Sarah Longwell, a GOP anti-Trump consultant who frequently leads Republican voter focus groups, said dramatic new information could “focus the dialogue” for a while, but for the most part opinions won’t change. not. . “It’s mostly cooked,” she says.

She added that most Republicans view Jan. 6 as “unfortunate,” but it was time to move on. “They don’t think it was Trump’s fault,” she said.

Democratic House Speaker Nancy Pelosi decided to move forward with a select committee to investigate the Jan. 6 assault on the Capitol after Republicans blocked a resolution creating an independent commission, similar to which was done after the September 11, 2001, terrorist attacks. She then rejected Republican leader and fellow Californian Kevin McCarthy’s attempt to place Trump supporters like Jim Jordan of Ohio on the committee, which led McCarthy to withdraw all their selections.

Pelosi responded by nominating two Republicans to the committee: Adam Kinzinger of Illinois and, as vice chair, Liz Cheney of Wyoming. Both were among 10 Republicans who voted to impeach Trump for inciting the Jan. 6 attack, and both have sharply criticized fellow party members who downplay the day’s gravity or say Trump did nothing. of badness.

Trump and many in his party have lambasted any Republican who criticized the former president’s actions through Jan. 6 and have been particularly aggressive in their attacks on Cheney and Kinzinger. Earlier this year, both were censured by the Republican National Committee, and House GOP leaders are openly working to defeat Cheney as she seeks re-election. Kinzinger, whose district was eliminated by Illinois lawmakers after the state lost a seat in the 2020 census, is not looking to return to the House.

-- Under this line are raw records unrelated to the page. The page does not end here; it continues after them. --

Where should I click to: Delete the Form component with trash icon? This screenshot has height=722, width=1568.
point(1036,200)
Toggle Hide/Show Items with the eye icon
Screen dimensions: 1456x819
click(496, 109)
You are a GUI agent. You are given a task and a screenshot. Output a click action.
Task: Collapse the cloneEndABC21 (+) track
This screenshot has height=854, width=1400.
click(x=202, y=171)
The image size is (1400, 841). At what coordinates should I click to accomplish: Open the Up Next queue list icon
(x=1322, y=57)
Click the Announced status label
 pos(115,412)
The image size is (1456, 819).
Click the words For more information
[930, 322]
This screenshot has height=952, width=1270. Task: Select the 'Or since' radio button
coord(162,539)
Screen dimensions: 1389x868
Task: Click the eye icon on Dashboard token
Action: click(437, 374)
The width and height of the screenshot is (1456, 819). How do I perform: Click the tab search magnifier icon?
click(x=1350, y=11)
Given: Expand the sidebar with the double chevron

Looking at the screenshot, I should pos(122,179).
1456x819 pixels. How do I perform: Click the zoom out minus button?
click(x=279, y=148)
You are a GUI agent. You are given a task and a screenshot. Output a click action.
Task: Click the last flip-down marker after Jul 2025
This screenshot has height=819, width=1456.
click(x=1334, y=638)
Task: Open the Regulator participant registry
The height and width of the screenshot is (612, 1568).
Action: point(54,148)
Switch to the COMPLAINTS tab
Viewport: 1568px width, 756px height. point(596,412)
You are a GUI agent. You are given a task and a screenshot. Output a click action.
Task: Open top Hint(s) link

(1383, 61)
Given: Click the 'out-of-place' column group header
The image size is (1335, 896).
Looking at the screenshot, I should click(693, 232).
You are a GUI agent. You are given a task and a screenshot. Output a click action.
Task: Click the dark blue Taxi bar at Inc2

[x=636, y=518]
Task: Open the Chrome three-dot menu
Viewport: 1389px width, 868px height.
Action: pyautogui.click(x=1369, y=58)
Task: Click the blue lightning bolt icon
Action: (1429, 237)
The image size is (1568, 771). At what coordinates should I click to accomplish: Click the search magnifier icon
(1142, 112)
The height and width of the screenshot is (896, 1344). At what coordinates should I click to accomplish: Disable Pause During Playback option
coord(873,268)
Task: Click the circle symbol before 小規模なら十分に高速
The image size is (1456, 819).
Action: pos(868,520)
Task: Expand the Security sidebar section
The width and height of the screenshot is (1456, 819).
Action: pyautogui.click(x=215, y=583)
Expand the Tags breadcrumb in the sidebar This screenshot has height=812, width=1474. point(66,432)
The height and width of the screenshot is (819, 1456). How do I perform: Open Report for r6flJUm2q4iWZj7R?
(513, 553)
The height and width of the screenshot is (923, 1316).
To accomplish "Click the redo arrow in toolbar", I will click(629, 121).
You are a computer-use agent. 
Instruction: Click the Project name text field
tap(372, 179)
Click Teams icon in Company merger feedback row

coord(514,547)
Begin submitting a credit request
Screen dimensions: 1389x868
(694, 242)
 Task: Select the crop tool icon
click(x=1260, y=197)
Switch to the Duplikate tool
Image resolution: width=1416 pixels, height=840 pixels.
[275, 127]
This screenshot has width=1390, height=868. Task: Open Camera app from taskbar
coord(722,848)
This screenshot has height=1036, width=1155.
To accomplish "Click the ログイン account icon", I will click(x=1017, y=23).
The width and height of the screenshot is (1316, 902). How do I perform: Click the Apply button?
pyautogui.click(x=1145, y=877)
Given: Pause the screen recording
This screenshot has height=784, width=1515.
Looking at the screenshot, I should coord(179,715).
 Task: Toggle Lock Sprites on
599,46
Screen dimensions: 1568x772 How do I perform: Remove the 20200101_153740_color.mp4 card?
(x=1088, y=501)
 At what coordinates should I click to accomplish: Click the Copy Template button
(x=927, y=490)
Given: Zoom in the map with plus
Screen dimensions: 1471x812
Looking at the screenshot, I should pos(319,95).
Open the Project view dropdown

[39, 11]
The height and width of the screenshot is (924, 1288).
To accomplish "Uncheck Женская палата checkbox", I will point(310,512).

Trump, despite losing the election by 7 million votes nationally and 306-232 in the Electoral College, became the first president in more than two centuries of elections to refuse to hand over power peacefully. His instigation of the Jan. 6 assault on the Capitol — his latest attempt to stay in power — left five people dead, including one police officer, injured 140 other officers, and led to four police suicides.

Nonetheless, Trump remains the dominant figure in the Republican Party and is openly talking about running for president again in 2024.